La Pu­rí­si­ma al res­ca­te

La ba­ta­lla aún con­ti­nuó dos días. Llo­vió y el hielo se des­hi­zo. Los ho­lan­de­ses tu­vie­ron que re­ti­rar­se. La ima­gen de la In­ma­cu­la­da fue tras­la­da­da a la igle­sia local en Bal­du­que. Hasta en­ton­ces, cada ter­cio tenía su pa­trón o pa­tro­na; des­pués del mi­la­gro de Empel, la In­ma­cu­la­da se con­vir­tió en pa­tro­na de todos los ter­cios de Flan­des e Ita­lia. Se fundó luego la co­fra­día de los Sol­da­dos de la Vir­gen Con­ce­bi­da sin Man­cha. Su pri­mer co­fra­de fue Bo­ba­di­lla. A ella per­te­ne­ce­rán todos los alis­ta­dos en los ter­cios de Flan­des e Ita­lia.

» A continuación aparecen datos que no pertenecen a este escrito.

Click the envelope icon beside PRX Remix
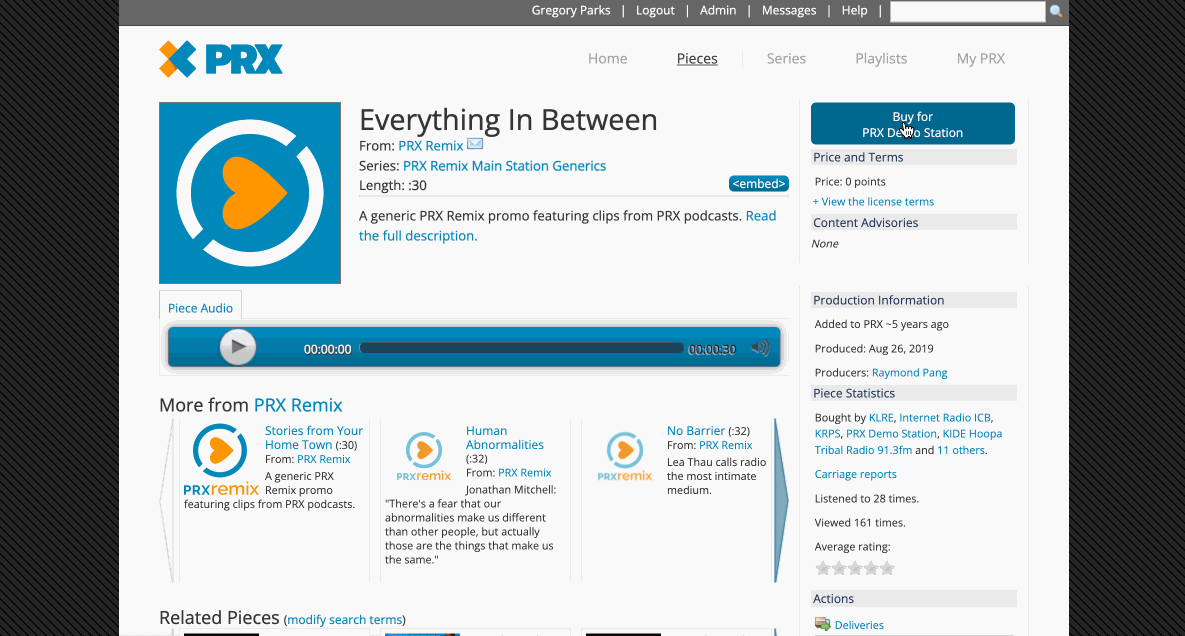1185x636 pixels. pos(475,145)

El 12 de no­viem­bre de 1892, la reina re­gen­te Doña María Cris­ti­na fir­ma­ba la orden que daba carta ins­ti­tu­cio­nal a lo que ya era un hecho con­su­ma­do desde tres si­glos atrás: la ad­vo­ca­ción de la In­ma­cu­la­da como pa­tro­na del Arma de In­fan­te­ría.

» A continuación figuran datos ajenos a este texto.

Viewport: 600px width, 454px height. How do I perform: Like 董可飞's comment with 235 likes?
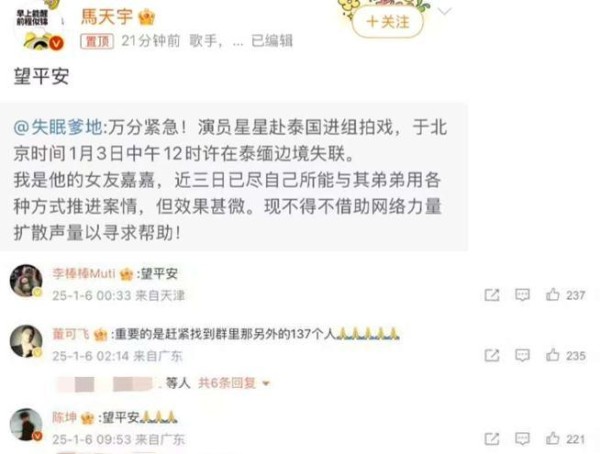click(565, 355)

¿Fue un mi­la­gro? No hay dic­ta­men ca­nó­ni­co al res­pec­to, aun­que el in­só­li­to fe­nó­meno me­teo­ro­ló­gi­co que tuvo lugar aquel 8 de di­ciem­bre de 1585 en la isla de Bom­mel ha sido ob­je­to de es­tu­dio e in­ves­ti­ga­ción por his­to­ria­do­res y me­teo­ró­lo­gos ho­lan­de­ses. Hoy el Ins­ti­tu­to de Me­teo­ro­lo­gía ho­lan­dés se li­mi­ta a cer­ti­fi­car que aque­llo, la con­ca­te­na­ción de cir­cuns­tan­cias que pro­du­je­ron que el agua al­re­de­dor de la isla de Bom­mel se he­la­se en una sola noche, fue un fe­nó­meno por com­ple­to inusual y nunca visto en esas tie­rras. Desde luego aque­llos hom­bres sí cre­ye­ron que la Pu­rí­si­ma había acu­di­do a res­ca­tar­los. Así, por el mi­la­gro de Empel, la In­ma­cu­la­da es la pa­tro­na de la In­fan­te­ría.